(Data extracted from a collection)
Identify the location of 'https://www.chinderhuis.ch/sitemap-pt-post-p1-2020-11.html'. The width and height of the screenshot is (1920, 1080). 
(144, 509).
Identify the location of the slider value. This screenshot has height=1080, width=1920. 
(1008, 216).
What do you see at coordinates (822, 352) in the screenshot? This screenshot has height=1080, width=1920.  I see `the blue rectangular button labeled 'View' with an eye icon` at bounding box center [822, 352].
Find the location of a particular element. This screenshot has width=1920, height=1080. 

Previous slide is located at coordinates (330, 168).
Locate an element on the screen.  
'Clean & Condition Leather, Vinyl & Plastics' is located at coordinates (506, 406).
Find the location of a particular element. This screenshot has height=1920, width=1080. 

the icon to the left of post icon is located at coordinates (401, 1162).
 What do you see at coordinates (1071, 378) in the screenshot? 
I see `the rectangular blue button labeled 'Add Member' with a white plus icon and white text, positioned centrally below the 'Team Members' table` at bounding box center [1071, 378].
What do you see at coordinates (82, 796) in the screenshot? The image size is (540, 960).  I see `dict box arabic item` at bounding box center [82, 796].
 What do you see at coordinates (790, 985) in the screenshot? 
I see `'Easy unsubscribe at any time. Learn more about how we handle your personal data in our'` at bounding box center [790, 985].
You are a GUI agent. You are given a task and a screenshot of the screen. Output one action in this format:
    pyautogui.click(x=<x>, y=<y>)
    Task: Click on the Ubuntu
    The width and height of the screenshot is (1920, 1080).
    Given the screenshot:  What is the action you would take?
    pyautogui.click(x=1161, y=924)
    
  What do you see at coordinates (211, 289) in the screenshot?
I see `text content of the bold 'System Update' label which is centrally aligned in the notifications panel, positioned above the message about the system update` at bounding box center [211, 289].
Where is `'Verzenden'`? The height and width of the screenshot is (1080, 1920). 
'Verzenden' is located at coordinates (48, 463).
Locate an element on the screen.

Exercise directions: Recast every line of the records above as a JSON list of strings, one string per line, leaving out blank lines.

Written reply:
[
  "Identify the location of 'https://www.chinderhuis.ch/sitemap-pt-post-p1-2020-11.html'. The width and height of the screenshot is (1920, 1080). ",
  "(144, 509).",
  "Identify the location of the slider value. This screenshot has height=1080, width=1920. ",
  "(1008, 216).",
  "What do you see at coordinates (822, 352) in the screenshot? This screenshot has height=1080, width=1920.  I see `the blue rectangular button labeled 'View' with an eye icon` at bounding box center [822, 352].",
  "Find the location of a particular element. This screenshot has width=1920, height=1080. ",
  "Previous slide is located at coordinates (330, 168).",
  "Locate an element on the screen.  ",
  "'Clean & Condition Leather, Vinyl & Plastics' is located at coordinates (506, 406).",
  "Find the location of a particular element. This screenshot has height=1920, width=1080. ",
  "the icon to the left of post icon is located at coordinates (401, 1162).",
  " What do you see at coordinates (1071, 378) in the screenshot? ",
  "I see `the rectangular blue button labeled 'Add Member' with a white plus icon and white text, positioned centrally below the 'Team Members' table` at bounding box center [1071, 378].",
  "What do you see at coordinates (82, 796) in the screenshot? The image size is (540, 960).  I see `dict box arabic item` at bounding box center [82, 796].",
  " What do you see at coordinates (790, 985) in the screenshot? ",
  "I see `'Easy unsubscribe at any time. Learn more about how we handle your personal data in our'` at bounding box center [790, 985].",
  "You are a GUI agent. You are given a task and a screenshot of the screen. Output one action in this format:",
  "    pyautogui.click(x=<x>, y=<y>)",
  "    Task: Click on the Ubuntu",
  "    The width and height of the screenshot is (1920, 1080).",
  "    Given the screenshot:  What is the action you would take?",
  "    pyautogui.click(x=1161, y=924)",
  "  What do you see at coordinates (211, 289) in the screenshot?",
  "I see `text content of the bold 'System Update' label which is centrally aligned in the notifications panel, positioned above the message about the system update` at bounding box center [211, 289].",
  "Where is `'Verzenden'`? The height and width of the screenshot is (1080, 1920). ",
  "'Verzenden' is located at coordinates (48, 463).",
  "Locate an element on the screen."
]